Finn took note of the plastic mugs of beer being delivered all around the room and opted for the ale over the lager. “Light’s fine.”
“Awesome. I’ll have one sent over to you. This is your first trip with SOS, isn’t it? Do you have any questions?”
“As a matter of fact, I do. Is being cheerful all the time a prerequisite to becoming a member of the staff?”

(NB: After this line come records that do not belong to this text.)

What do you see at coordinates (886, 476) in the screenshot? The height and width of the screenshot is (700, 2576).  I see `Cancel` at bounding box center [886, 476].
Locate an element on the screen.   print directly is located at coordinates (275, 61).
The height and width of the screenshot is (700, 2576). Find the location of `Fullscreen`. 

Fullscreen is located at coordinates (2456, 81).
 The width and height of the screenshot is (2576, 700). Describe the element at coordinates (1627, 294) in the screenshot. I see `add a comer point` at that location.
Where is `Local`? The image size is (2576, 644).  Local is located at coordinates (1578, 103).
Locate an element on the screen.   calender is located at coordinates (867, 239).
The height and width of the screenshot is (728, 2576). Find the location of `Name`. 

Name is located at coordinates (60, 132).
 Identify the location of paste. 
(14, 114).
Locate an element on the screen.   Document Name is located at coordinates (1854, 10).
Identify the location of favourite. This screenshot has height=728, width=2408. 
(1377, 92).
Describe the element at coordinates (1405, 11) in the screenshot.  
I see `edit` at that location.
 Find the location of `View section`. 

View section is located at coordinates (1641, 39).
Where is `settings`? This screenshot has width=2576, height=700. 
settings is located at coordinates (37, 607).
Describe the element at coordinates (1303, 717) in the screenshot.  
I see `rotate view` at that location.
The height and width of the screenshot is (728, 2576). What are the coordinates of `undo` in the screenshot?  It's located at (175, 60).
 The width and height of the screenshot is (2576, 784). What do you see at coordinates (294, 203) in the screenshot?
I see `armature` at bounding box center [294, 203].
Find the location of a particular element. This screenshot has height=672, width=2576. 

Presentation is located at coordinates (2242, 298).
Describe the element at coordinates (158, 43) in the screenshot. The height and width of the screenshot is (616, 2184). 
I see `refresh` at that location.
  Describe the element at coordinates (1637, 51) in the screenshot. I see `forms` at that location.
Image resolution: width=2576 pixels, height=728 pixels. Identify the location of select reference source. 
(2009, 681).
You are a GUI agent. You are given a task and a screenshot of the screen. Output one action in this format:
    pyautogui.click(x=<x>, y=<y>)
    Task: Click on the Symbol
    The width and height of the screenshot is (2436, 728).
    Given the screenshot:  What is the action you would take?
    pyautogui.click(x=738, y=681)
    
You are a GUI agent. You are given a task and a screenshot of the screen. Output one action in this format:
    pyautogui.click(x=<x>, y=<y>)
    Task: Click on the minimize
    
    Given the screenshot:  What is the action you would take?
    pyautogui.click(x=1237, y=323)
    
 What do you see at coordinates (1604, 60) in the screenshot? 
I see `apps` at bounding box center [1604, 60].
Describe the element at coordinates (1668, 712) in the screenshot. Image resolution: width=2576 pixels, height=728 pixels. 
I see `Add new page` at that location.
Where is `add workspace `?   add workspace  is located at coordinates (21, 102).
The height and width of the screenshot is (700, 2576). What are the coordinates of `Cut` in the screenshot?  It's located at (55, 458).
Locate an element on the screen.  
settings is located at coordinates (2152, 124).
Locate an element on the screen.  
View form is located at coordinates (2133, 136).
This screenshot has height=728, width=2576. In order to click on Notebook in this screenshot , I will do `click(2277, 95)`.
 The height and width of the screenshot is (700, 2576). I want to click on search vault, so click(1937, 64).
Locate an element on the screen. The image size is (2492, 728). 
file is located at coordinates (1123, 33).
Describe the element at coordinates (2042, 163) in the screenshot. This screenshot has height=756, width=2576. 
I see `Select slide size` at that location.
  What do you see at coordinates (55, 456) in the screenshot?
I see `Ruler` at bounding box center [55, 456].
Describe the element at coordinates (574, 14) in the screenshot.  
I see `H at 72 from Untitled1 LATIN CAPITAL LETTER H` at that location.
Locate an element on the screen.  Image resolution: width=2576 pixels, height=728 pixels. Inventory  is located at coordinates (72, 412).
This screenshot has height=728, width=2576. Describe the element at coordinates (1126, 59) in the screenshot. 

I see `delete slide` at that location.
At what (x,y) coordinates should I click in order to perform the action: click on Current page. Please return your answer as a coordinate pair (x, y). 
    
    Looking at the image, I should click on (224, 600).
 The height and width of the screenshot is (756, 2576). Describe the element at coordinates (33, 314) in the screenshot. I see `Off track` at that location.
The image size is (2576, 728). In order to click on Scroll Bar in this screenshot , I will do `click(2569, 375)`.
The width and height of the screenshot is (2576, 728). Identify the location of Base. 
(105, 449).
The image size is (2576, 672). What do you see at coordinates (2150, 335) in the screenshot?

Verity grinned. “No, but it certainly helps. I’ll be back in a flash.”
Finn’s beer arrived in a matter of minutes, but her passport was returned before she had made it halfway through her drink. She expected to hear another version of the “have a little patience” routine, but Verity smiled and said, “Your room’s ready.” She held up a clear plastic wristband branded with the resort’s name and a flock of butterflies. “Left or right?”
Finn held out her right arm. “What’s this for?” she asked as Verity fastened the band around her wrist.
“The beaches in Mexico are public, so guests from the other hotels often wander onto the other properties. The wristbands allow the hotel owners to tell which guests belong where. The edges are deceptively sharp, though, so be careful when you take a shower or you could accidentally slice off a nipple.”
“Nice.”
“If you’ll follow me, I’ll show you to your room.”
Finn polished off the rest of her beer, then followed Verity on a brief tour of the resort, walking past three bars, four buffet-style restaurants, a gift shop, a fitness center, an infirmary, the on-site office of the external tour group in charge of optional excursions, and a media room featuring computers that offered high-speed Internet access for a nominal fee. She planned to hit all the bars and restaurants, burn off some high-calorie meals in the fitness center, and pay a visit to the excursion office during her stay, but the media room didn’t rank high on her list of priorities. If she wanted to check the goings-on in the outside world, she could use the WiFi on her smartphone.
Thank God for international service plans.
Otherwise, the surcharge for the data she used during her frequent forays out of the country would be astronomical.
She paused when a speedboat came roaring into the lagoon. The driver, a shirtless hotel employee with skin burnished bronze by prolonged exposure to the sun, waited until the last possible moment to cut the speed and allow the boat to drift to the tie-off spot next to a rock wall separating the lagoon from the Olympic-size pool. Then he hopped out of the boat and took another one out for a spin.
“The speedboats are available for rent, if you like,” Verity said. “You can get behind the wheel, go out in groups of two or four, drive out to a private island a few miles away, and have a picnic. Only one hundred fifty dollars for two hours. The more people you have, the less you pay.”
“Not my cup of tea,” Finn said as they started walking again. Her favorite adventures involved muscle power, not horsepower, which was why the zip-lining excursion and the half-day walking tour of Chichén Itzá she had seen advertised in the window of the external tour group’s office had captured her attention. She might have to add one or both to her still-forming agenda.
“Here we are.” Verity stopped in front of a sky blue brick building labeled, appropriately enough, Azul. “Your room’s on the third floor. There’s no elevator, but there’s a set of stairs on each end of the building. Would you like me to take one of your bags?”
“If you insist.”
This close to her final destination, Finn finally felt comfortable handing over her carry-on. Verity gave it an experimental heft and seemed surprised by its light weight.